Visit to find out more about what they do, or to donate.


Best part of your job?

Definitely the horses, but also the jockey camaraderie. It’s a tough way of life sometimes and you have to have a passion for it, but the community makes it easier. I am also proud of the equality in our sport between men and women. We really promote a world where gender doesn't matter.

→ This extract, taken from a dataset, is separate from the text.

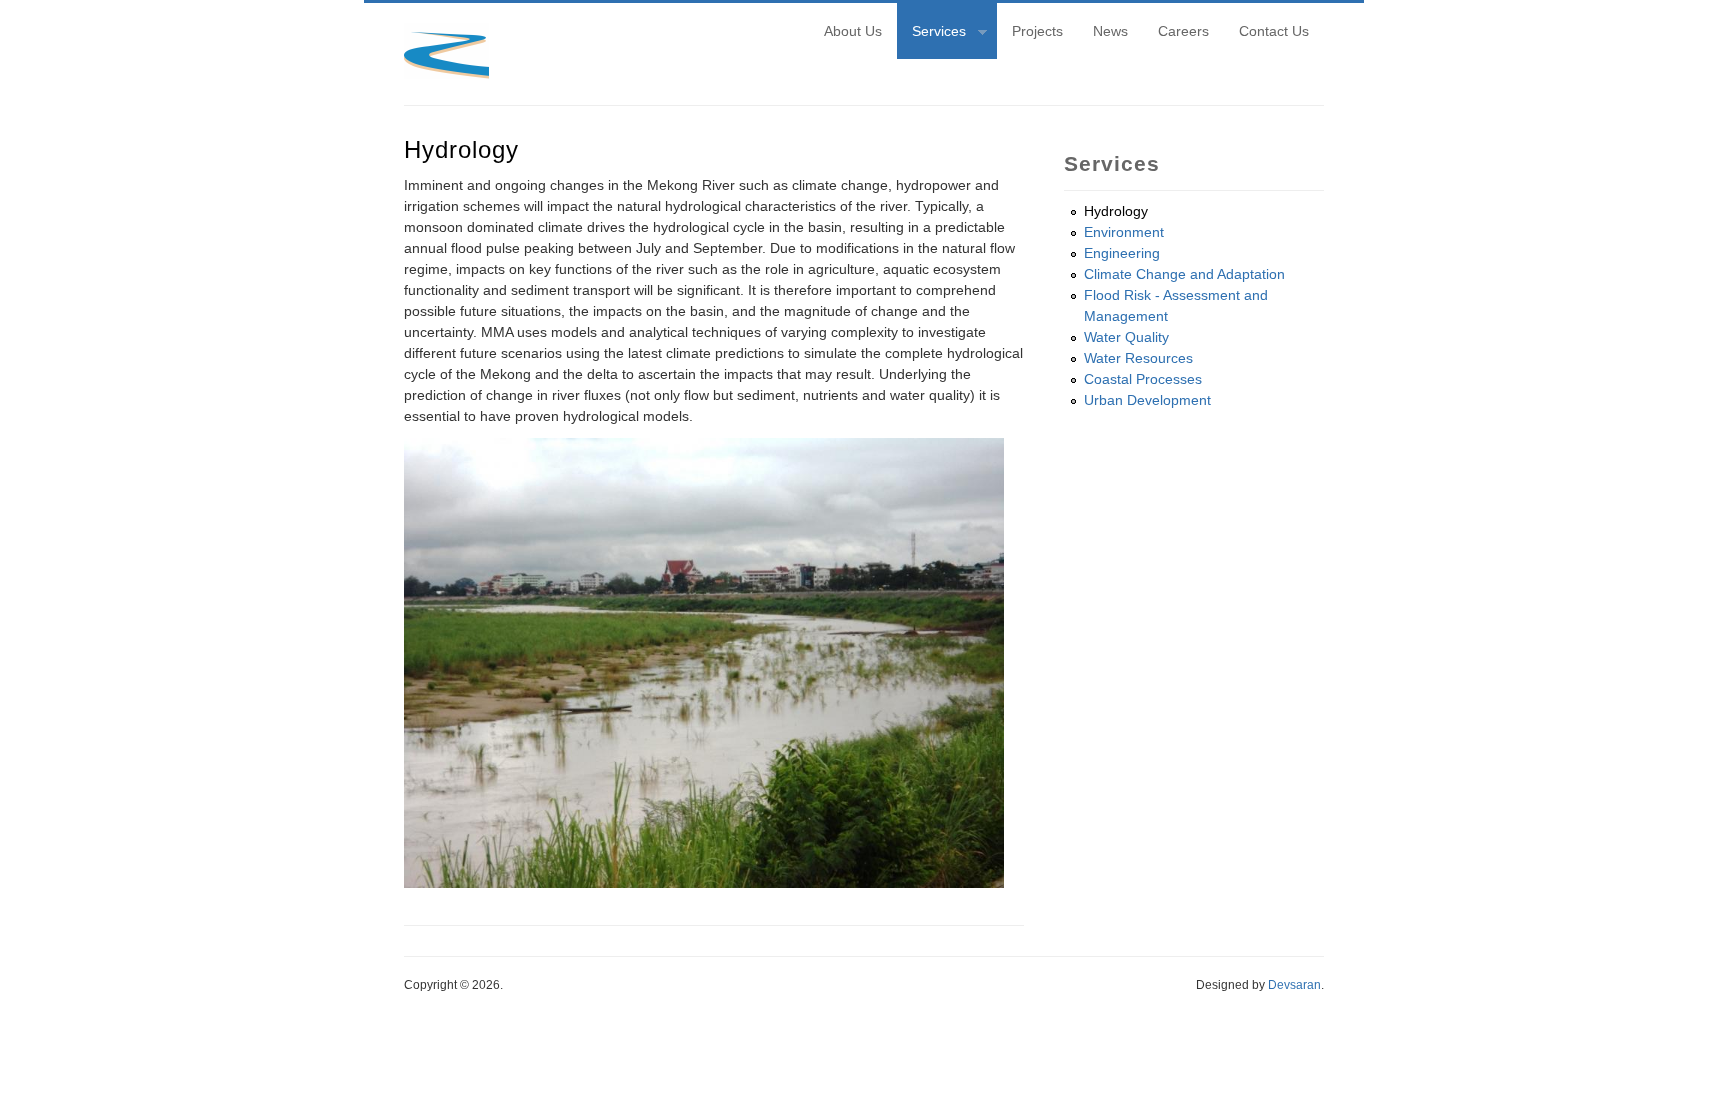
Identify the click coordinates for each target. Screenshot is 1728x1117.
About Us (853, 31)
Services (931, 34)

Most challenging part of your job?

Finding and creating opportunities. You are your own salesman and there is a lot of hard work behind the scenes to get to that minute or two on the racetrack. It is just the tip of the iceberg, and things may not go your way because of many variables.

Favourite horse?

Dad’s first city winner was a mare called Quiccolo, but her stable name was Chloe. We bred from her and she had a foal called Mookcollo, who I won a race or two on. Sadly, Chloe contracted colic and died. It was heart wrenching for us because dad only had a small stable, and every horse was like a pet. I actually ended up naming one of my daughters Chloe after this special horse.

Favourite racing moment?

My personal career highlight was winning the 2004 Cantala Stakes on Sky Cuddle, trained by Peter Moody. I was only 18, an apprentice and it was my first Group 1 race. A more low-key moment that stands out though, was one day in the mounting yard at Moonee Valley. Luke Nolen was riding Black Caviar and I was on another horse in the next race. We were awaiting instructions from Peter, when one of Black Caviar’s owners handed him the lucky dollar, which was a thing they had when Black Caviar raced. Peter twirled it around and dropped it. All three of us just froze, and there was dead silence. If you were superstitious you would have been very worried, but Luke and Black Caviar went out and won by about five lengths, so that was a relief!

What do you do to relax?

It is a madhouse at home! Between the kids and my wife running her own baking business, Baked by Floss, from home, there is always something happening. I play golf whenever I can. My wife would probably say too often! I see many parallels between golf and racing, as it teaches you to relax and control your emotions. You just have to deal with any mistakes and move on.